8th June, 2016 Guest Blog

A heartfelt, thought provoking guest blog from Terrie Birch on a subject we all need to embrace as all too often it’s sanitised and shied away from.

This week I felt very honoured to witness a very special part of someone’s life and the experience has been moving, humbling and honouring. And part of that has surprised me. There were many, many gifts, one of which was the final realisation of how fear holds us back, and how, when we put it down, things can be simple, very normal. Maybe sharing my experiences might help to demystify things for someone else and help them to lay aside their fear. But this is not really my story, it is meant as a dedication to some very special people, with gratitude and love.

As a karmic astrologer, my essential, and main tool, is a person’s natal or birth chart. We do look at what has happened during someone’s life so far, and often look ahead too, but because the natal chart gives us the clues we need to find information on past lives and Soul intentions, the majority of my work will be using the natal chart. I muse on why that person has chosen that chart (life) and how they will cope with their challenges, how much spiritual growth they will achieve, what their past lives may have been and the karmic work they have already achieved, giving them strengths and skills to draw upon in this lifetime.

This week, however, I was reminded of the opposite end of birth, and one I don’t study astrologically – death. I was greatly honoured, although surprised, to be with a beautiful, inspirational and courageous Soul and witness her transition back to spirit as her current human lifetime ended. It was a very calm and natural experience, unexpectedly quick in the end, and I was grateful of that for her and, being the first time I had witnessed a Soul passing, it was reassuring to have confirmation that it can be that way. Knowing that she was returning to spirit form, going home, eased any sadness I felt, although grief, a very human emotion, was present. It was, however eased by this spiritual knowledge, and enabled me to sit calmly with her, to talk to her, reassure her and maintain as pleasant an energy in the room for her as I could.

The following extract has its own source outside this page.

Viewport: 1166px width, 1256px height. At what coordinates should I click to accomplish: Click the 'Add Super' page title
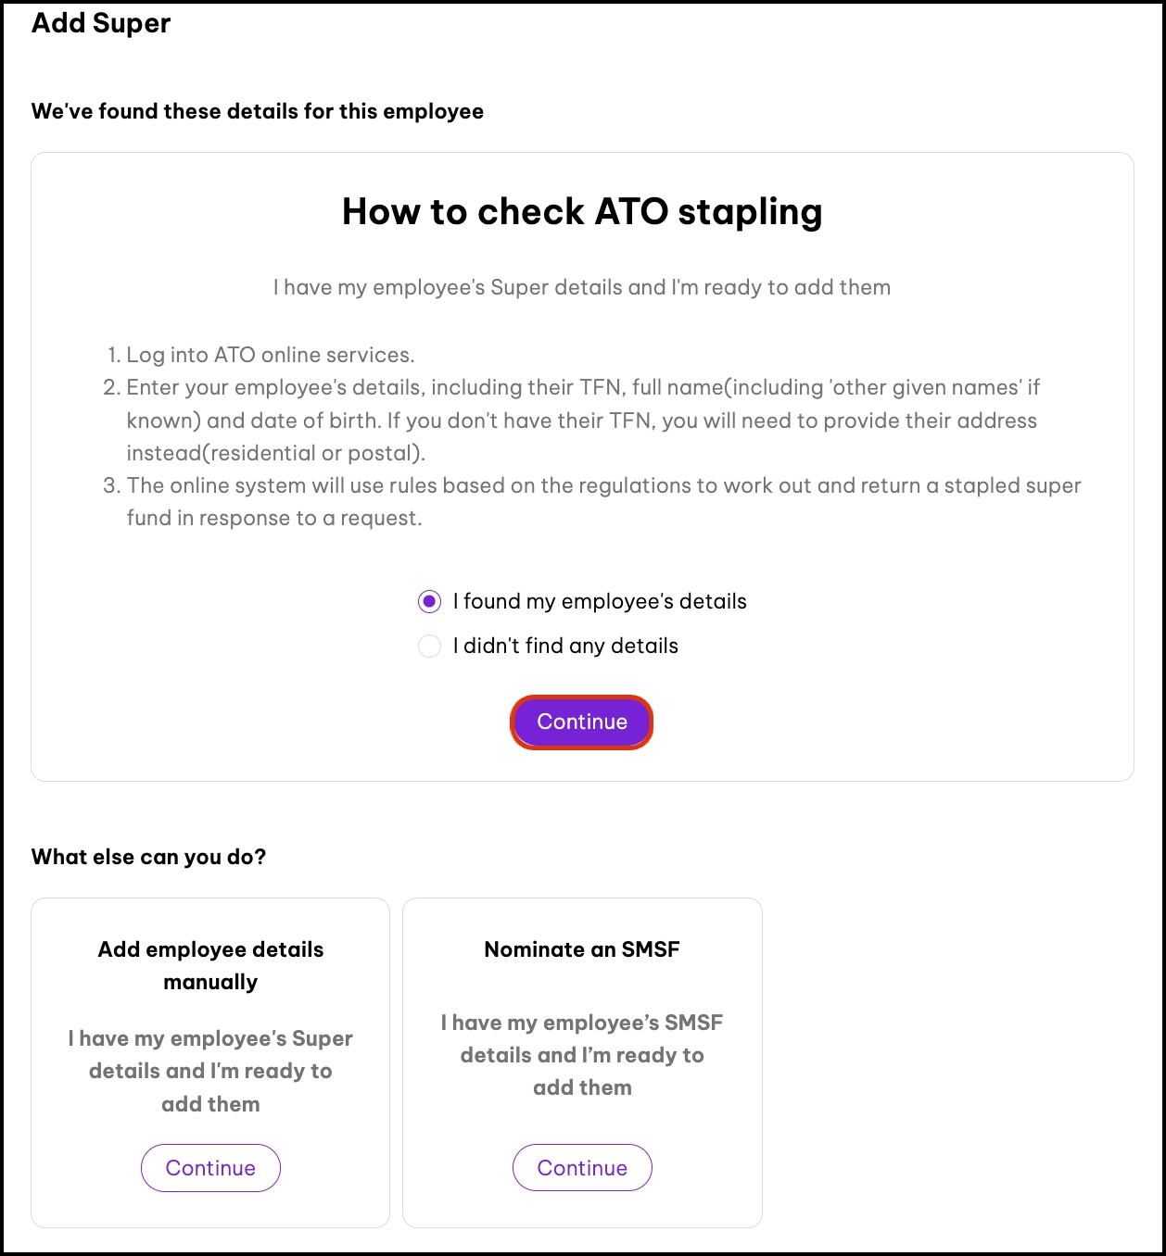tap(101, 23)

Even though I could tell that her Soul had left her human body, I still felt it was right not to leave her on her own and sat with her when others weren’t coming in to see her. I remembered reading that the Soul often hovers in the room, close to the ceiling for a while, especially if loved ones are coming to pay their respects. I chatted to her, silently, reassuring her that I would do what I could to love and support her immediate family, and hoping that she was enjoying reconnecting with loved ones already in Spirit.

Quotation-Terry-Pratchett-world-death-Meetville-QuotesSomething made me want to continue the process that had started for her with that ending. When nurses came for a planned visit, they were genuinely shocked at the speedy passing and now, not needing to perform their expected duties, instead of hurrying away to resume their already pressed schedule, they kindly offered to wash and dress her. They said we could stay and watch or help if we felt we wanted to, and again it felt right to be part of that process. And so together, we further honoured the Soul and human body, cleaning, anointing and dressing, in a ritual that I realised had been repeated for an unfathomable number of years. Mainly, or probably traditionally, women’s work I felt, something that was innate in a woman’s nature, as natural as bathing an infant. The nurses were so respectful, treating her with kindness and compassion as they would have in life, explaining beforehand what they were going to do next, and talking gently and reassuringly. And I know she would have enjoyed the humour we shared over the muddle with the clothes, but we got them the right way in the end! I thought logos usually went in the front!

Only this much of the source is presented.